>>>
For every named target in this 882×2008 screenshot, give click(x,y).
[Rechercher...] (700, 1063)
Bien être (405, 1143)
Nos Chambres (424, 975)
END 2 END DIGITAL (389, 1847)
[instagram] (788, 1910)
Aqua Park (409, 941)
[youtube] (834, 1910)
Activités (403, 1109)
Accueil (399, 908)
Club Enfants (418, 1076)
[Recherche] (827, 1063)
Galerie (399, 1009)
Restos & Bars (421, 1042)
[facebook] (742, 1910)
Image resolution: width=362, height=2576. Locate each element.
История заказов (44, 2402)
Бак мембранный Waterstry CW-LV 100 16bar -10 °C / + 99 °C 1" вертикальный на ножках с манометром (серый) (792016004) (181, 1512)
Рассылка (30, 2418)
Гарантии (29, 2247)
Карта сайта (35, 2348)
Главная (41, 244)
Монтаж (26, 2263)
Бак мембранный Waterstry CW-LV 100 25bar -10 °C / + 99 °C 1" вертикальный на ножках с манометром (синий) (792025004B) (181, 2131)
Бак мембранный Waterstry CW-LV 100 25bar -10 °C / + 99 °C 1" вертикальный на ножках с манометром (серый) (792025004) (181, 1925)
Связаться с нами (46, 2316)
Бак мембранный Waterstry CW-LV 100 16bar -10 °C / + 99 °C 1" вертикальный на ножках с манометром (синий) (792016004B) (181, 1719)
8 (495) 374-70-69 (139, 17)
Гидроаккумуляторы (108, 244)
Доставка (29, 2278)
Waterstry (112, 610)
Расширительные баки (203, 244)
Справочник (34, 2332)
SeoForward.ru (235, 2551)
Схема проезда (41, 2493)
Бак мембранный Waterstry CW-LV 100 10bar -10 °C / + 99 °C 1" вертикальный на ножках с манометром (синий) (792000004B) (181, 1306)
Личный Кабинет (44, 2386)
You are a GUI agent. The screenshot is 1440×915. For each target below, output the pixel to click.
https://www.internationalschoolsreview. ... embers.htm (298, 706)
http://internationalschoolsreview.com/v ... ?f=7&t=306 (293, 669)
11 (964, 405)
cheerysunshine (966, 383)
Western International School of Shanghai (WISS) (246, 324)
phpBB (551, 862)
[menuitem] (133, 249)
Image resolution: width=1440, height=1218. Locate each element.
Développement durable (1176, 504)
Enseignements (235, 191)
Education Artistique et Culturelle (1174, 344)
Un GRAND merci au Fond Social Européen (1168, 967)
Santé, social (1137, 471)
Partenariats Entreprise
<<<
* What you need to do:
Switch "Développement durable" to "Transition écologique" and reproduce the lines from the one containing "[menuitem] (133, 249)" through the end of the data, both included, leaving everything else unchanged.

* Solution for this task:
[menuitem] (133, 249)
Image resolution: width=1440, height=1218. Locate each element.
Transition écologique (1176, 504)
Enseignements (235, 191)
Education Artistique et Culturelle (1174, 344)
Un GRAND merci au Fond Social Européen (1168, 967)
Santé, social (1137, 471)
Partenariats Entreprise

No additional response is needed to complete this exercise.